牵张成骨是在临床广泛应用的外科治疗手段。我们前期研究发现应力刺激能够促进复层MSC成骨，但其分子机制尚未完全阐明。文献报道显示PI3K、Akt、mTOR和ERK等信号通路节点分子均参与应力刺激诱导新骨形成过程；PI3K-Akt-mTOR和ERK-Mnk1信号通路均能够调控eIF4F复合物活性；同时eIF4F复合物控制着多种蛋白分子的翻译起始过程，其中包括β-catenin、HIF-1α、VEGF、bFGF和MMP-9等在成骨过程中发挥关键作用的分子。因此，我们推测应力刺激能够通过调控eIF4F活性促进新骨形成。本项目拟使用单层和复层MSC作为研究对象，系统探讨应力刺激后eIF4F活性的变化以及eIF4F复合物下游分子在应力促进新骨形成过程中的作用，以期证实调控eIF4F复合物活性是机械信号转导通路的中心环节，从而阐明应力刺激促进新骨形成的分子机制，并为筛选调控新骨形成药物提供新的靶点。

Distraction osteogenesis is a widely used technique in surgery clinics. However, its molecular mechanism has not been fully uncovered yet. Substantial reports demonstrated that mechanical stress could activate several signaling molecules, such as PI3K, Akt, mTOR and ERK, and both PI3K-Akt-mTOR and ERK-Mnk1 pathways have been shown to be involved in regulation of eIF4F complex. Moreover, eIF4F complex controls the translation initiation step of many proteins. Among these proteins, β-catenin, HIF-1α, VEGF, bFGF and MMP-9 had been proved to play key roles in osteogenesis. All these evidence lead us to suppose that eIF4F complex may be of importance in mechanical stress induced osteogenesis. In this project, we will investigate the changes of eIF4F complex activity and function of eIF4F downstream molecules in the osteogenesis process induced by mechanical stress by using single-layered and multilayered mesenchymal stem cell as experimental subject. This project will provide evidence in confirming that eIF4F complex is a novel critical node in mechanical signal transduction network and uncovering an eIF4F-dependent pathway which is involved in mechanical stress induced osteogenesis. Furthermore, this project will help us in finding new drugable targets in promoting osteogenesis and shortening the lengthening time in distraction osteogenesis.

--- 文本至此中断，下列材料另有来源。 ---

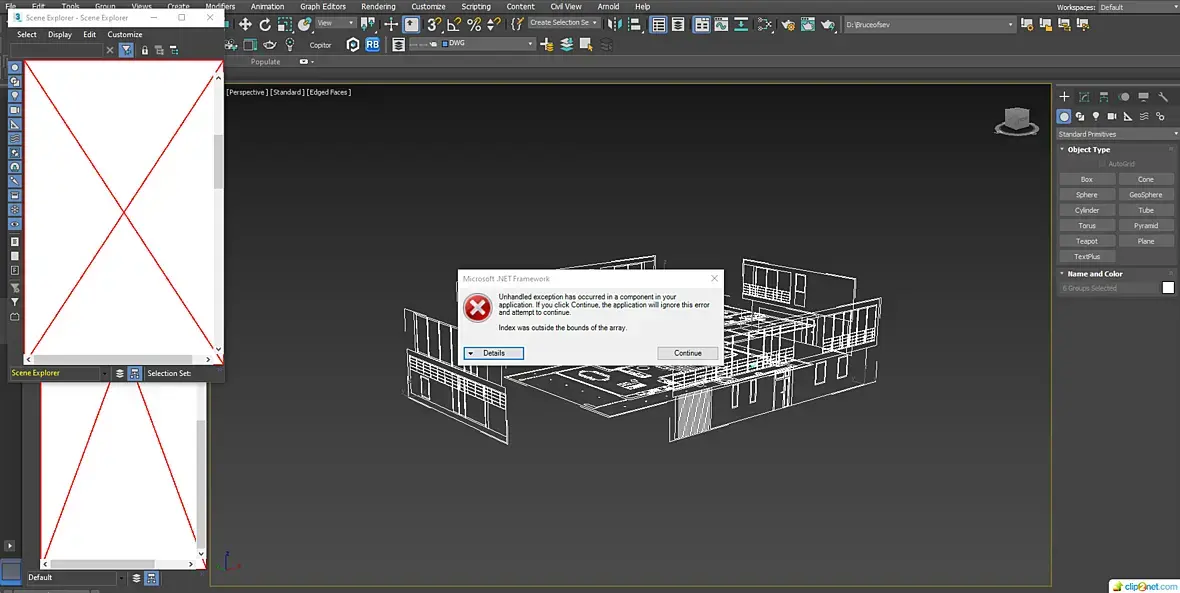1180x593 pixels.
Task: Expand the Details section of error dialog
Action: click(492, 353)
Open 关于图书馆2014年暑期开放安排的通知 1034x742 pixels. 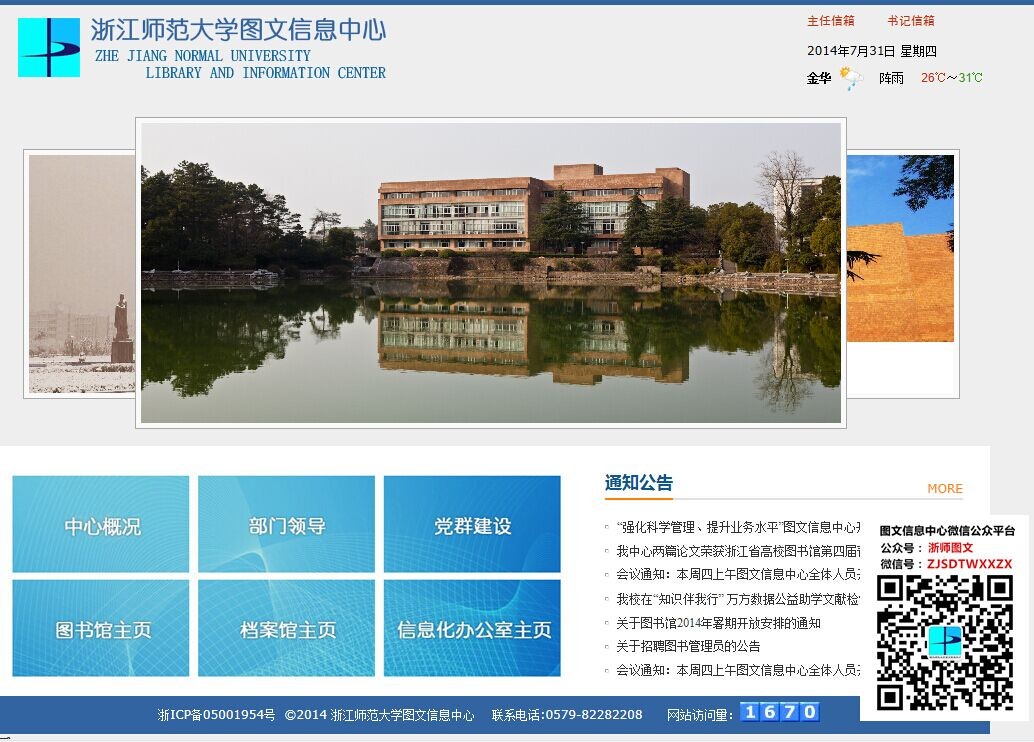point(718,623)
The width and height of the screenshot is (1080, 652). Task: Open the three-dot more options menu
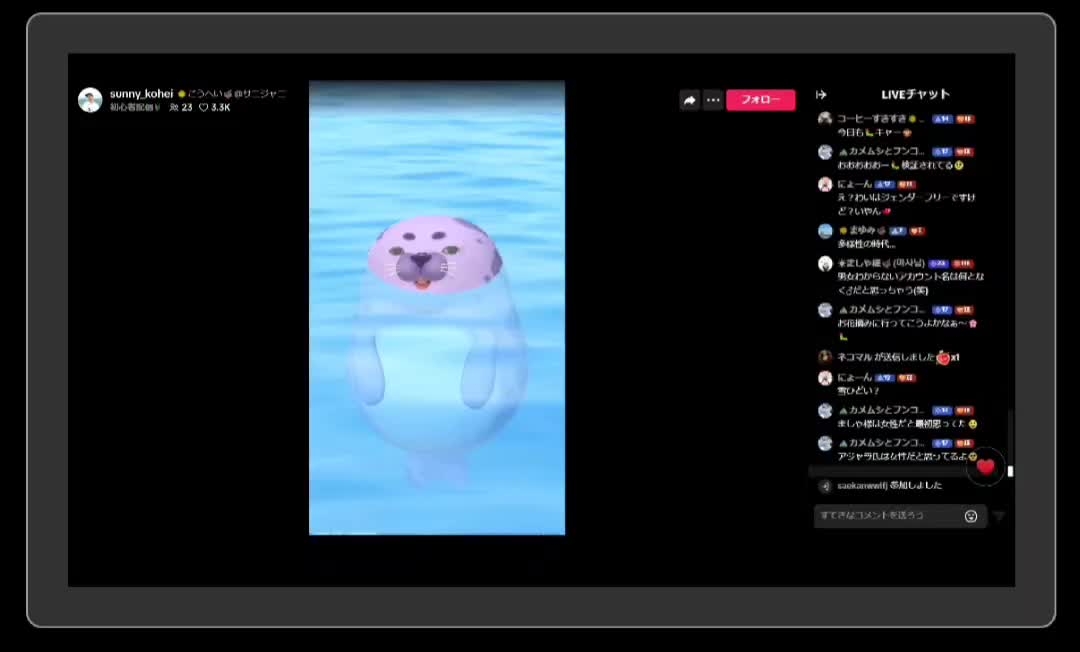[x=713, y=100]
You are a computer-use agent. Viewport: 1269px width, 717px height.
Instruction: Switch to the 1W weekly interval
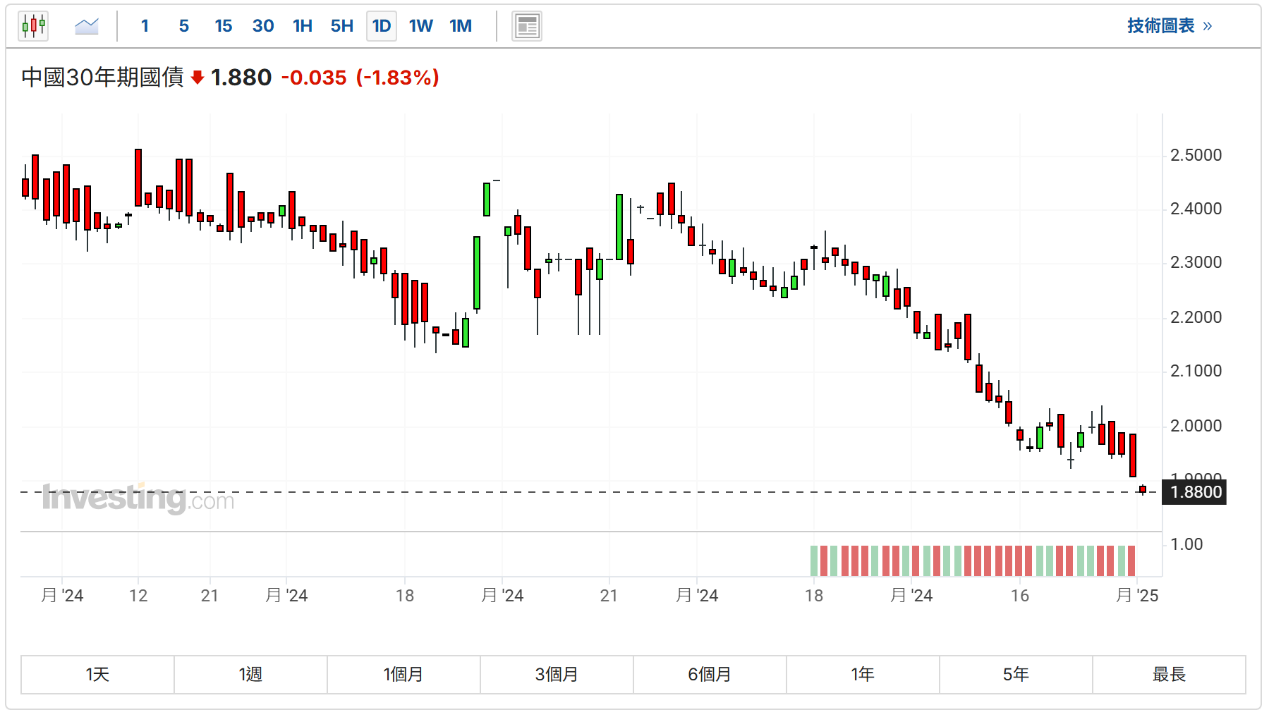(x=421, y=26)
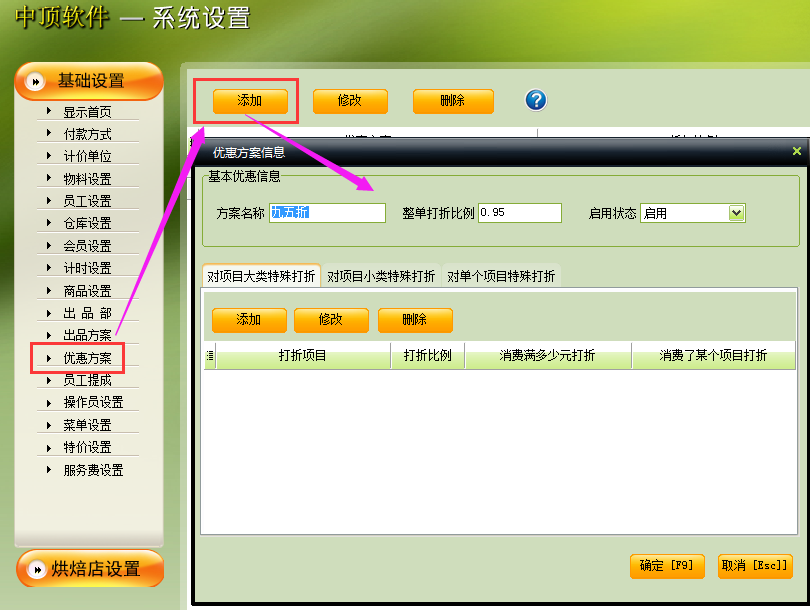Close the 优惠方案信息 dialog with X
The height and width of the screenshot is (610, 810).
pyautogui.click(x=796, y=151)
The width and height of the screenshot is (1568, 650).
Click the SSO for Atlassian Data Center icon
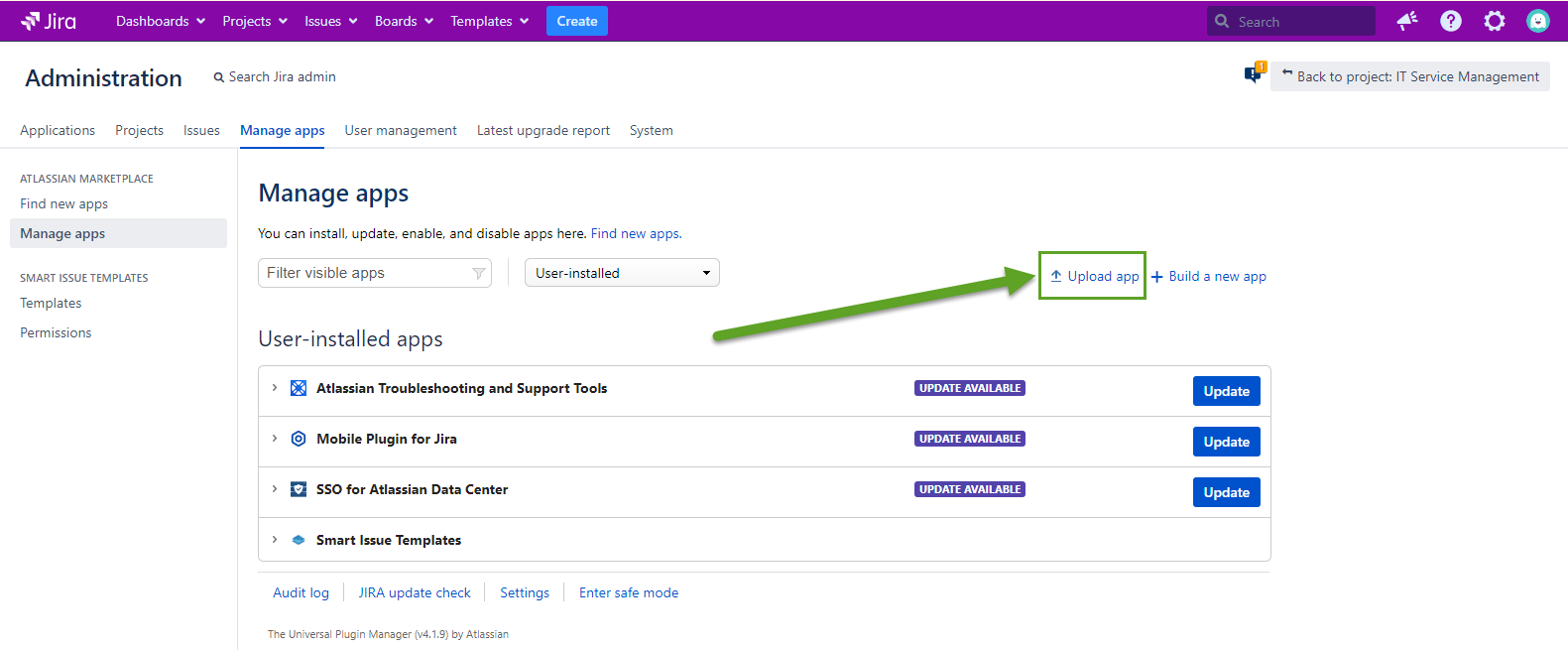point(299,489)
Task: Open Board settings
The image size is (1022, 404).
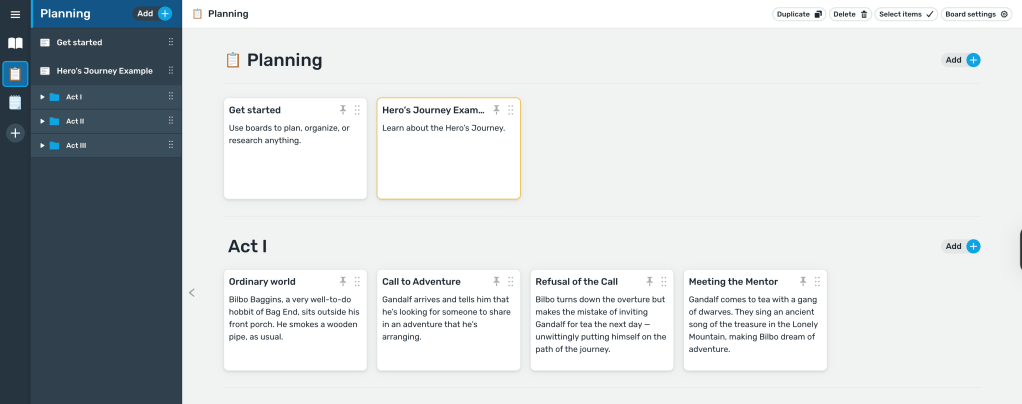Action: click(x=976, y=14)
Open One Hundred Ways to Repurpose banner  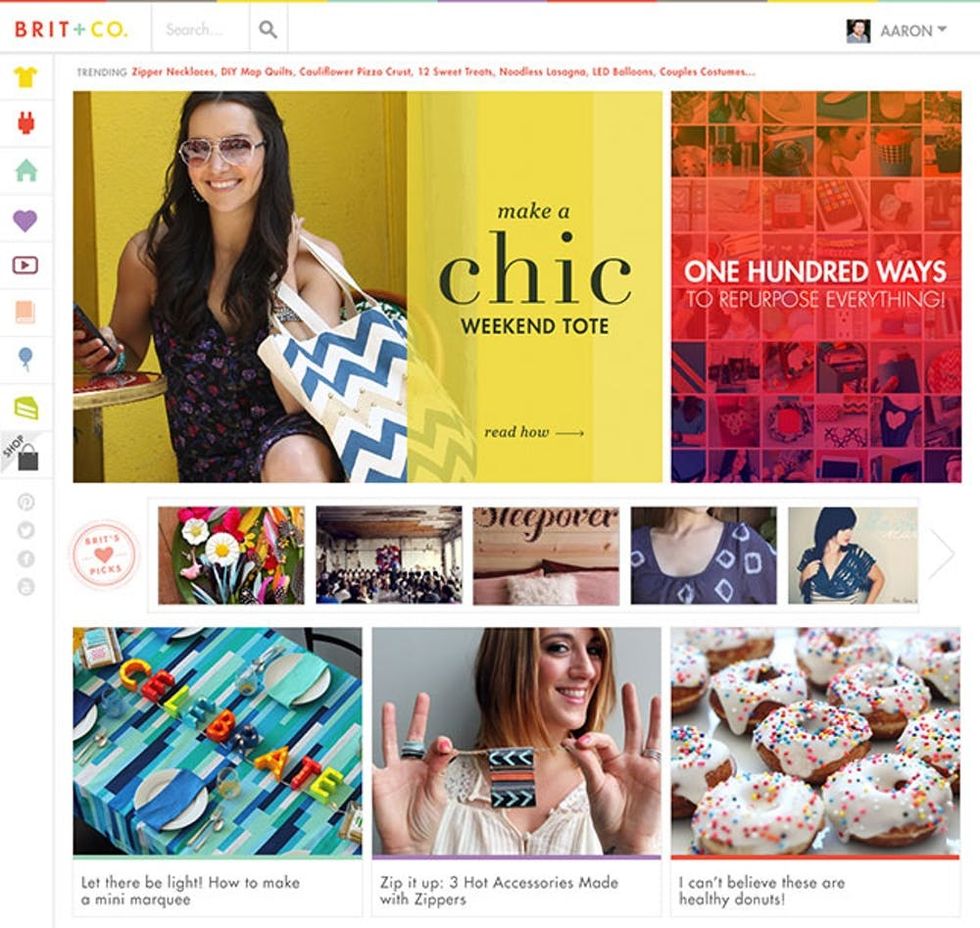(816, 287)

牵张成骨是在临床广泛应用的外科治疗手段。我们研究发现通过化学试剂模拟应力刺激能够促进复层MSC成骨，但其分子机制尚未完全阐明。文献报道显示PI3K、Akt、mTOR和ERK等信号通路节点分子均参与应力刺激诱导新骨形成过程；PI3K-Akt-mTOR和ERK-Mnk1信号通路均能够调控eIF4F复合物活性；同时eIF4F复合物控制着多种蛋白分子的翻译起始过程，其中包括β-catenin、HIF-1α、VEGF、bFGF和MMP-9等在成骨过程中发挥关键作用的分子。因此，我们推测应力刺激能够通过调控eIF4F活性促进新骨形成。本项目拟使用单层和复层MSC作为研究对象，系统探讨应力刺激后eIF4F活性的变化以及eIF4F复合物下游分子在应力促进新骨形成过程中的作用。实验结果表明，1）应力刺激能够通过同时激活PI3K-Akt-mTOR和MEK-ERK-Mnk1信号转导通路；2）激活PI3K-Akt-mTOR和MEK-ERK-Mnk1信号转导通路均能够上调eIF4F复合物活性；3）eIF4F复合物活性上调可以促进下游分子c-myc、HIF-1α、ODC、Bcl-2、Bcl-xL、Survivin、VEGF、bFGF、MMP-9等表达，促进细胞增殖、迁移和侵袭，抑制细胞凋亡，进而促进新骨形成。本项目不仅阐明应力刺激促进成骨的重要分子机制，同时为筛选调控新骨形成药物提供了新的靶点。